◆ **RAW DATA**:
- - - - - - -

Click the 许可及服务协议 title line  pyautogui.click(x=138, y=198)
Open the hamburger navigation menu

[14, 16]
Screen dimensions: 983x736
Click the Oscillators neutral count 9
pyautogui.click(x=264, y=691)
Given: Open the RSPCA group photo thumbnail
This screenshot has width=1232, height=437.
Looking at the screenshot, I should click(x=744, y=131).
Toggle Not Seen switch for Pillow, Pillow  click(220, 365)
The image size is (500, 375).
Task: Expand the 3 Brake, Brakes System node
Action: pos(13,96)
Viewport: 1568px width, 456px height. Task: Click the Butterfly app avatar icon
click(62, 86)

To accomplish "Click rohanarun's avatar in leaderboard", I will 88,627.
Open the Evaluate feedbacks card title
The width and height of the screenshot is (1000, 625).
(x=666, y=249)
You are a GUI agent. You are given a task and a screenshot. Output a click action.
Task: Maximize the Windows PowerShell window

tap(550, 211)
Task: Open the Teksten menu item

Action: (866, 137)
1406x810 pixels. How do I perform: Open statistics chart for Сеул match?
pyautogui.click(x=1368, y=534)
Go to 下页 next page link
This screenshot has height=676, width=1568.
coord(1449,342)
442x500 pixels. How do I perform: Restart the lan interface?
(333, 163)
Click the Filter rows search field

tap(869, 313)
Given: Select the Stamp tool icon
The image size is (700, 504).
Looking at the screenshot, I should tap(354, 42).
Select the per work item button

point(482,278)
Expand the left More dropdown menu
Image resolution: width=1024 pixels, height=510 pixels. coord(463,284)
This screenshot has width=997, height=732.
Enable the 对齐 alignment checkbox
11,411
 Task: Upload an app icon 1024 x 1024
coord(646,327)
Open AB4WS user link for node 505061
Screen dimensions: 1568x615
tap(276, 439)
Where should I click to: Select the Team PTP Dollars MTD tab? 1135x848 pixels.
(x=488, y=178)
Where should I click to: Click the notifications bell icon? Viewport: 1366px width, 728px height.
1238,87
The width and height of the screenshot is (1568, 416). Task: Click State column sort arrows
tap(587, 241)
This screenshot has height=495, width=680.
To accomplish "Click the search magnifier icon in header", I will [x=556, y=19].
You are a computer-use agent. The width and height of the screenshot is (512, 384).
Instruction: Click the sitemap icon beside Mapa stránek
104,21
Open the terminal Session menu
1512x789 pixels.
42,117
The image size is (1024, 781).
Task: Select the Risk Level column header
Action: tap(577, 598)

- - - - - - -

◆ **WORK TO COMPLETE**: From the records above, copy only the lines starting with the line that holds "Where should I click to: Click" and going on through the line that holds "This screenshot has height=495, width=680.", exactly as written.

◆ **SOLUTION FOR THIS TASK**:
Where should I click to: Click the notifications bell icon? Viewport: 1366px width, 728px height.
1238,87
The width and height of the screenshot is (1568, 416). Task: Click State column sort arrows
tap(587, 241)
This screenshot has height=495, width=680.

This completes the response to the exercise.